- For one year now, Gambians have been denied the right to read and hear alternative views in their national media. On 28 March last year, the country's leading independent voice, 'The Independent', was closed down by security forces and its editors were arrested and tortured. Since then, all news are censored in The Gambia.
Exactly one year ago, the offices of 'The Independent' were raided by Gambian security forces. The newspaper's equipment and archives were confiscated and the building sealed off. Senior staff, including editor Musa Saidykhan and general manager Madi Ceesay, were arrested without charges.
Weeks went by and the hope of seeing the outspoken newspaper reopened dwindled. Even worse, nothing was heard about the 'Independent' staff and their whereabouts were unknown. Colleagues in The Gambia and around the world feared the worst. Only in December 2004, Gambian security agents were accused of assassinating the country's then most outspoken and leading newspaper editor, Deyda Hydara, of 'The Point'.
'The Independent' remains closed. Also the country's only remaining independent newspaper, 'The Point' led by Mr Hydara's successor Pap Saine, had to resort to self-censorship. The formerly proud 'Daily Observer' had already been infiltrated by President Yahya Jammeh's agents and turned into a shameless government mouthpiece. The outspoken private radio 'Citizen FM' had already lost its licence. Gambia by mid-2006 was silenced, and it remains so.
Only later, it was known that editor Saidykhan and manager Ceesay were cruelly tortured for months by agents of the feared National Intelligence Agency (NIA). In June, afrol News received photo documentation of Gambian journalists showing bruises, scars and open wounds all over their body.
· · · · ·
__Goal of the exercise__
Can you extract the part of the article on The Gambia's silenced press from "Exactly one year" to "of 'The Point'.", copied word for word?

__Data__
· · · · ·
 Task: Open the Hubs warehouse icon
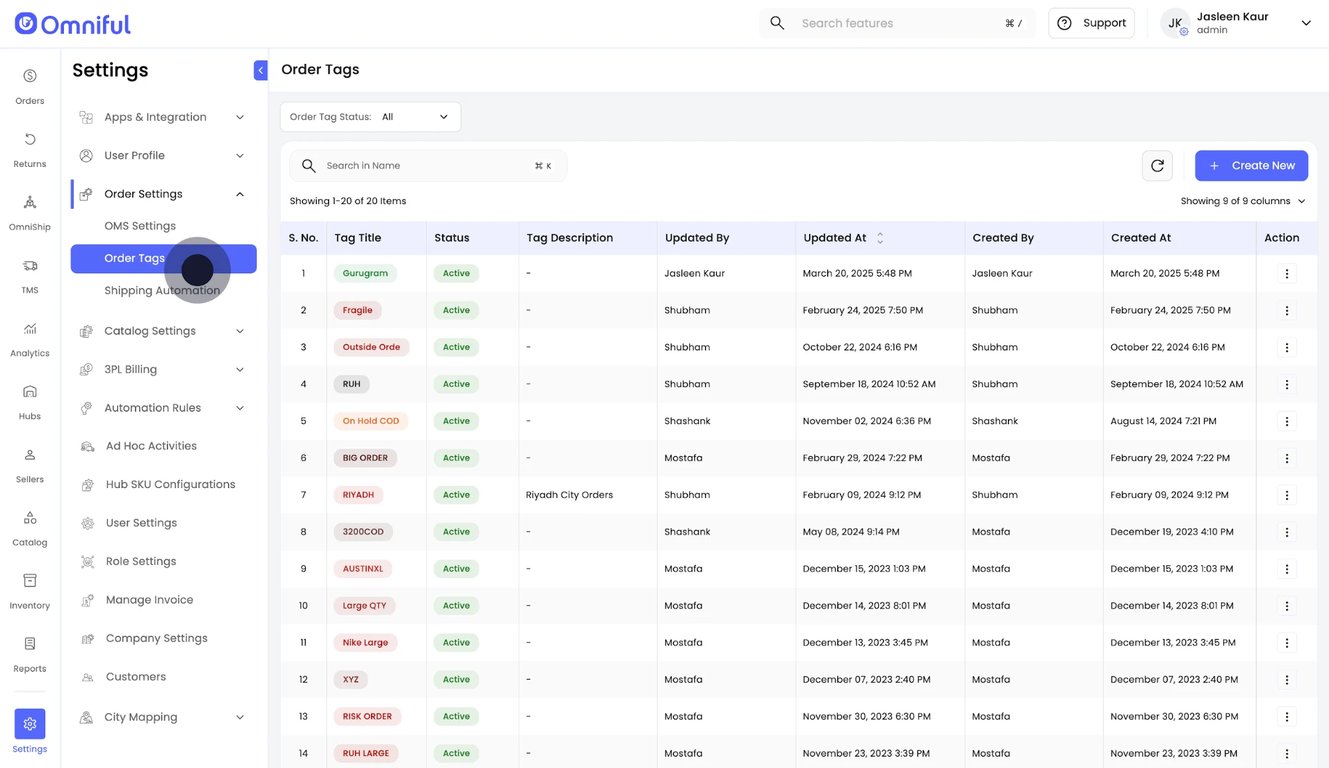(30, 392)
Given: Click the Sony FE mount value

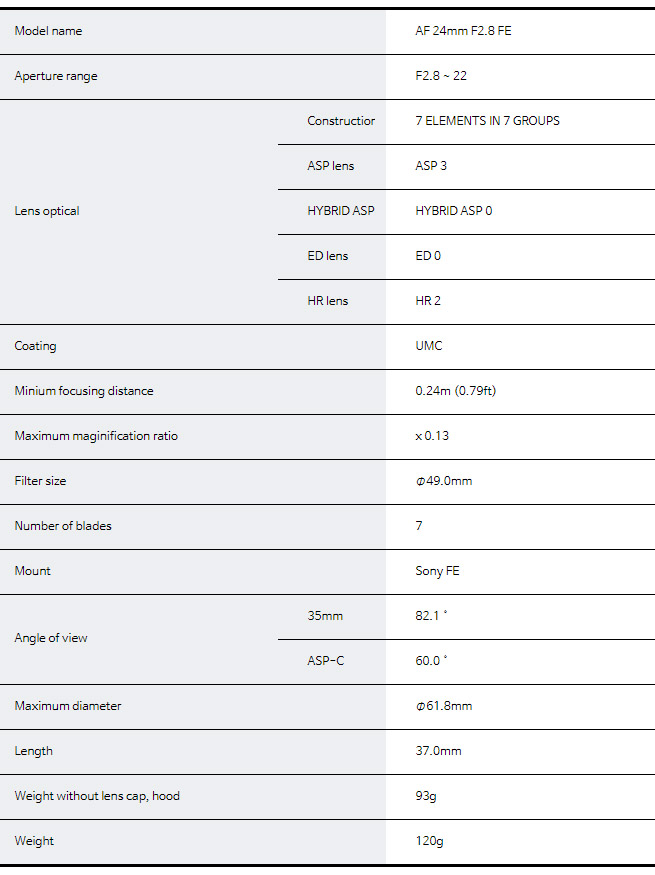Looking at the screenshot, I should pyautogui.click(x=437, y=571).
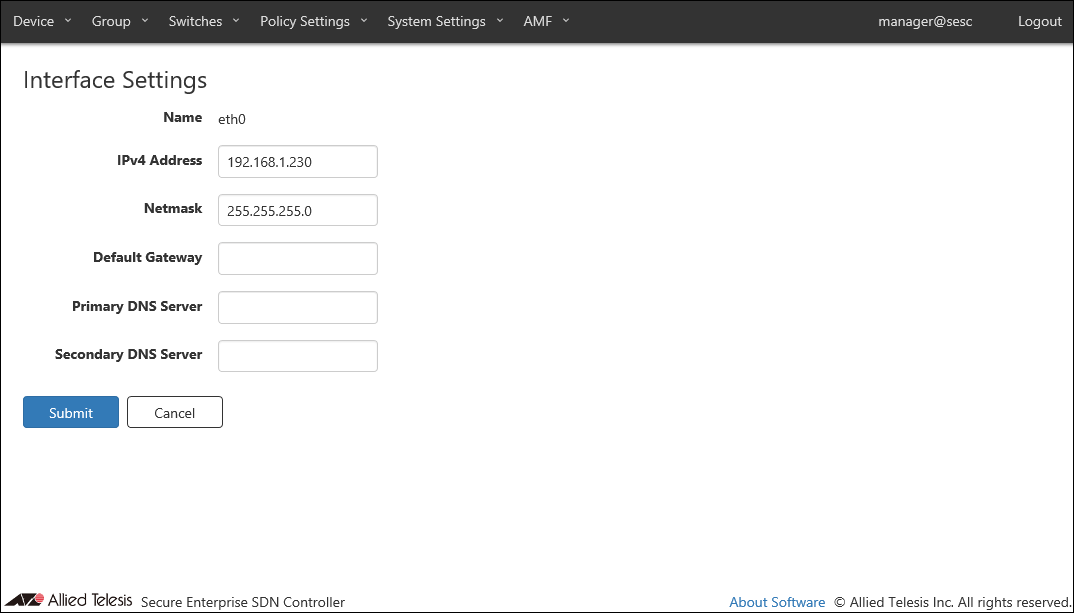Open the AMF menu label
Screen dimensions: 1074x613
click(537, 21)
· · · · ·
__Reply to the exercise__
Exactly one year ago, the offices of 'The Independent' were raided by Gambian security forces. The newspaper's equipment and archives were confiscated and the building sealed off. Senior staff, including editor Musa Saidykhan and general manager Madi Ceesay, were arrested without charges.
Weeks went by and the hope of seeing the outspoken newspaper reopened dwindled. Even worse, nothing was heard about the 'Independent' staff and their whereabouts were unknown. Colleagues in The Gambia and around the world feared the worst. Only in December 2004, Gambian security agents were accused of assassinating the country's then most outspoken and leading newspaper editor, Deyda Hydara, of 'The Point'.